*INSTRUCTIONS FOR THE TASK:* Lines before the one containing "The height and width of the screenshot is (1568, 725)." are to be left out; reproduce that line and all the rest of the entries exactly.

◆ ◆ ◆ ◆

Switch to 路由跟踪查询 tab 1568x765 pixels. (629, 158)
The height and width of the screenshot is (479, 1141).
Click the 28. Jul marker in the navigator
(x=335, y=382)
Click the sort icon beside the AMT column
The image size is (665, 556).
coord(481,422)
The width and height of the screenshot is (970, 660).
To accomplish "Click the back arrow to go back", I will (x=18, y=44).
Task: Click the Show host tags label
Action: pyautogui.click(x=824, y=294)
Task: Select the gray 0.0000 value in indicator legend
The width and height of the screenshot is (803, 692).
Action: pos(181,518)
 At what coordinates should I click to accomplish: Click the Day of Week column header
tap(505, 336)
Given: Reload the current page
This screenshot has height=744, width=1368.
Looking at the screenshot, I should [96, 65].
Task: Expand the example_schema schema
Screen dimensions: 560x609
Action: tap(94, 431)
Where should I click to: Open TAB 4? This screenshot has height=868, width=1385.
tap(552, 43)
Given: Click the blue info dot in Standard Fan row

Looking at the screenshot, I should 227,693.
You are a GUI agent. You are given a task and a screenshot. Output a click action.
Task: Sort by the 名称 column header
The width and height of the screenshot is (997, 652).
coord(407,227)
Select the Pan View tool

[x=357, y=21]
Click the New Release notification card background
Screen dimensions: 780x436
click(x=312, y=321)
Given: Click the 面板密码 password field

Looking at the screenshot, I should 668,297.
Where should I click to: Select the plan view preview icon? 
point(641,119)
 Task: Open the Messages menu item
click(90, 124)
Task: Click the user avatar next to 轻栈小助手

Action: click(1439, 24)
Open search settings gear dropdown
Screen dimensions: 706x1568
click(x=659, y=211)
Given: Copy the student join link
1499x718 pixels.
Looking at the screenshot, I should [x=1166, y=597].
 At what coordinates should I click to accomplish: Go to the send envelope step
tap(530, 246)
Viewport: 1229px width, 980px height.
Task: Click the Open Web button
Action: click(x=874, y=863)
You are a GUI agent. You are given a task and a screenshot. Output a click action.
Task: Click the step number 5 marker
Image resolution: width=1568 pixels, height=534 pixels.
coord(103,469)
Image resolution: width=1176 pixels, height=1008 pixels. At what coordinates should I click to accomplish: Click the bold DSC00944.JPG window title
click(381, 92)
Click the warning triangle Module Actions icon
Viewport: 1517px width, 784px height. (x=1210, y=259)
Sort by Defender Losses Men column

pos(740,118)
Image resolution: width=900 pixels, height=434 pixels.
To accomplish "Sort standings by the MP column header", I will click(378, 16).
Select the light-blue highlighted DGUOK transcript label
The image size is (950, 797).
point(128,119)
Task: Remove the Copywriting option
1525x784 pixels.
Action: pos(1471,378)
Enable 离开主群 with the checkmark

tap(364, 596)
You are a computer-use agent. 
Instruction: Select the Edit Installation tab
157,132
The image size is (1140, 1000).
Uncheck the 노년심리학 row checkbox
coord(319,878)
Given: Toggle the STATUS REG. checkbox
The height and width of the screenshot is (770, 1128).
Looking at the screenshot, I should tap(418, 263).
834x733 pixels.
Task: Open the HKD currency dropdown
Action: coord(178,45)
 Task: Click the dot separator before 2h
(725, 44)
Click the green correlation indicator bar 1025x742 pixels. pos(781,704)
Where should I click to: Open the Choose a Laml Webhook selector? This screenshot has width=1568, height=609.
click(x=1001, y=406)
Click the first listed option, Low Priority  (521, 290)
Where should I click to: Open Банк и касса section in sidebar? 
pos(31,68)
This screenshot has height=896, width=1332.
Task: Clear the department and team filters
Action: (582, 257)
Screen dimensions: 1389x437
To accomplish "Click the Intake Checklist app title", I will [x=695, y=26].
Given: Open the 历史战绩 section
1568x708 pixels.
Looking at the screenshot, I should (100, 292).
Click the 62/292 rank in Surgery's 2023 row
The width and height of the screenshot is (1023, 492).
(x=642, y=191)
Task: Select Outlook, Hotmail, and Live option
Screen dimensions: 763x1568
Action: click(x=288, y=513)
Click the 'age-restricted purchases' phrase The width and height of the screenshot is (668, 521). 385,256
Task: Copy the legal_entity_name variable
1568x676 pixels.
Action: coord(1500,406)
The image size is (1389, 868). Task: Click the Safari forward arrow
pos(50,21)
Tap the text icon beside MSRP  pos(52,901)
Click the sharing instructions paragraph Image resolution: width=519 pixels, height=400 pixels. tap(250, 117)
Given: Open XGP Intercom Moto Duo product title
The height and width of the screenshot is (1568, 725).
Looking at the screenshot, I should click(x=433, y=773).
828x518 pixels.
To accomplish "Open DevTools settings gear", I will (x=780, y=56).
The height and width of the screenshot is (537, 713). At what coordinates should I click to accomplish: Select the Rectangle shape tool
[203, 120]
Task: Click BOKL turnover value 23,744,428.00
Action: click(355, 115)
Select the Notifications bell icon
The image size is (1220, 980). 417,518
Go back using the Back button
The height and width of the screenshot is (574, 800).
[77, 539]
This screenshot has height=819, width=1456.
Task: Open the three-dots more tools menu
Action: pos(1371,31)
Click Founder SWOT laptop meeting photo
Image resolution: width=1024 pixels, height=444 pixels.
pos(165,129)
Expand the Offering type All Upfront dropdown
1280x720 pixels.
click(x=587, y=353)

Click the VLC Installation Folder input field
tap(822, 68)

◆ ◆ ◆ ◆

*EXPECTED ANSWER:*
The height and width of the screenshot is (1568, 725).
Looking at the screenshot, I should click(x=433, y=773).
828x518 pixels.
To accomplish "Open DevTools settings gear", I will (x=780, y=56).
The height and width of the screenshot is (537, 713). At what coordinates should I click to accomplish: Select the Rectangle shape tool
[203, 120]
Task: Click BOKL turnover value 23,744,428.00
Action: click(355, 115)
Select the Notifications bell icon
The image size is (1220, 980). 417,518
Go back using the Back button
The height and width of the screenshot is (574, 800).
[77, 539]
This screenshot has height=819, width=1456.
Task: Open the three-dots more tools menu
Action: pos(1371,31)
Click Founder SWOT laptop meeting photo
Image resolution: width=1024 pixels, height=444 pixels.
pos(165,129)
Expand the Offering type All Upfront dropdown
1280x720 pixels.
click(x=587, y=353)

Click the VLC Installation Folder input field
tap(822, 68)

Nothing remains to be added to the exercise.